Unless you’ve booked a self-catering villa or apartment in Italy, you’ll be eating out a lot during your trip. The cost of restaurant meals can add up fast (and outside of large cities, there aren’t a lot of “fast food” or “street food” options aside from pizza by the slice), which can be a challenge if you are traveling on a strict budget or with a large family group and don’t have any ideas for food budgeting in Italy. If you’d like to keep your dining expenditures under control but still enjoy plenty of leisurely meals out in local restaurants and trattorias, here are a few tips I’ve shared over the years with travelers to Italy who are looking forward to experiencing Italy’s iconic cuisine but don’t want to break the bank.
saving money on food in Italy
  1. Make sure all your hotels include breakfast in the room rate, and ask for details about the breakfast. Many hotels include a vast buffet breakfast where you can have a filling breakfast to get you through to lunch without hunger pangs. Some, however, will just offer a croissant and cappuccino (“Italian breakfast”, which is true…most Italians don’t eat much more than this for breakfast but also break up the morning with a “merenda” snack around 11 a.m.) which means that by midmorning you’ll start feeling hunger pangs and by lunchtime will want to tuck into a three-course meal….which won’t help your efforts for food budgeting in Italy.
  2. Save money by carrying water bottles and filling them during the day. The tap water in Italy is drinkable unless it says otherwise, though many Italians are a bit snobby about water and will only drink bottled water. You can easily save €10/day by not ordering bottled water at restaurants, a helpful strategy for food budgeting in Italy. Many restaurants will give you a pitcher of tap water if you ask, and of course you’ll want to order a bottle of water sometimes, but if you’ve always got your water bottles full, then at least you won’t arrive at dinner parched.
  3. Opt for sandwiches or pizza by the slice for lunch at a “bar”, standing up. If you sit down at a table, your food and beverages cost a lot more. This is a very Italian thing – standing up and eating at the bar, I mean – so you won’t be at all out of place.
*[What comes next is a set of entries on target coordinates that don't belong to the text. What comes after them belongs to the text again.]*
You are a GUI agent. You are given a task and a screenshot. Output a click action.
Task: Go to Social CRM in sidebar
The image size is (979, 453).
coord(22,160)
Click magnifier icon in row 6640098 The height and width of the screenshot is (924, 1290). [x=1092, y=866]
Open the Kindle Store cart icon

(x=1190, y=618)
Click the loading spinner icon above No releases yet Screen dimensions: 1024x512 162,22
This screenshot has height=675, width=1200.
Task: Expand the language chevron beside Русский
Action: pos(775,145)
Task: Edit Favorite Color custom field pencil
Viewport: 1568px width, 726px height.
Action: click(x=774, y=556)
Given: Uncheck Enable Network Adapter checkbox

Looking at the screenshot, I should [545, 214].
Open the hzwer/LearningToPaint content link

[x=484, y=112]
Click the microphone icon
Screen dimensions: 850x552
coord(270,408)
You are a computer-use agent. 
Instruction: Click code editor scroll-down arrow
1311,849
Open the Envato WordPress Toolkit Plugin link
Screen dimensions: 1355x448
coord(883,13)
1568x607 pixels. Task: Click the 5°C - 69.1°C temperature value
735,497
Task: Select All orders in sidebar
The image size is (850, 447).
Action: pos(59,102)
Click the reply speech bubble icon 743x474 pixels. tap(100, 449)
  4. If there’s a restaurant that’s a little out of your budget, go for lunch instead of dinner. Often lunch menus at fine-dining establishments feature lighter fare than dinner menus and you can also get away with ordering much less food (and little or no wine), whereas dinner is generally a longer, more wine-centric, meal.
  5. Participate in the “apericena”, one of Italy’s great secrets. This Italian version of Happy Hour (a blend of “aperitivo” drinks and “cena” dinner) goes from about 6 to 8 pm or so, and essentially you can buy one drink, even non-alcoholic, and you get access to an incredible buffet of food, including pasta, salad, etc. There is no need to go for dinner if you find a good apericena place, so ask at your hotel. There is a strong aperitivo culture in a number of Italian cities and even smaller towns have picked up on the aperitivo trend, so definitely take advantage of it.
  6. Eat at a more informal “trattoria” or “osteria” (wine bar) rather than more formal “ristoranti”. At the former, you’ll be able to order a simple cheese and charcuterie platter or plate of pasta without much fuss, while at the latter there is an expectation to order at least two courses and wine.
  7. For a sit-down meal, pizzerias are going to be the least expensive option at dinner. Sunday is the day many Italians go out for pizza so if you’re going to a pizzeria on a Sunday make sure you have a reservation.
  8. Street food is another good option for less expensive meals on the go. In addition to pizza by the slice, you can find “piadine” (a tortilla-like flatbread) with different fillings, fried treats like supplì in Rome and arancine in Sicily, porchetta roast pork sandwiches in central Italy, and more.
  9. Smaller, neighborhood grocery stores will make sandwiches to go at the deli counter. Ask for a “panino” and then choose the bread, cold cuts, cheese, and other fillings. They will weigh each component as they put together the sandwich and you will be charged the sum of the parts. Pick up some drinks and a piece of fruit, and you have lunch for just a few euros so you can splurge on dinner. Just be careful where you stop to enjoy your sandwich; many cities in Italy have “no picnic” rules in the main squares.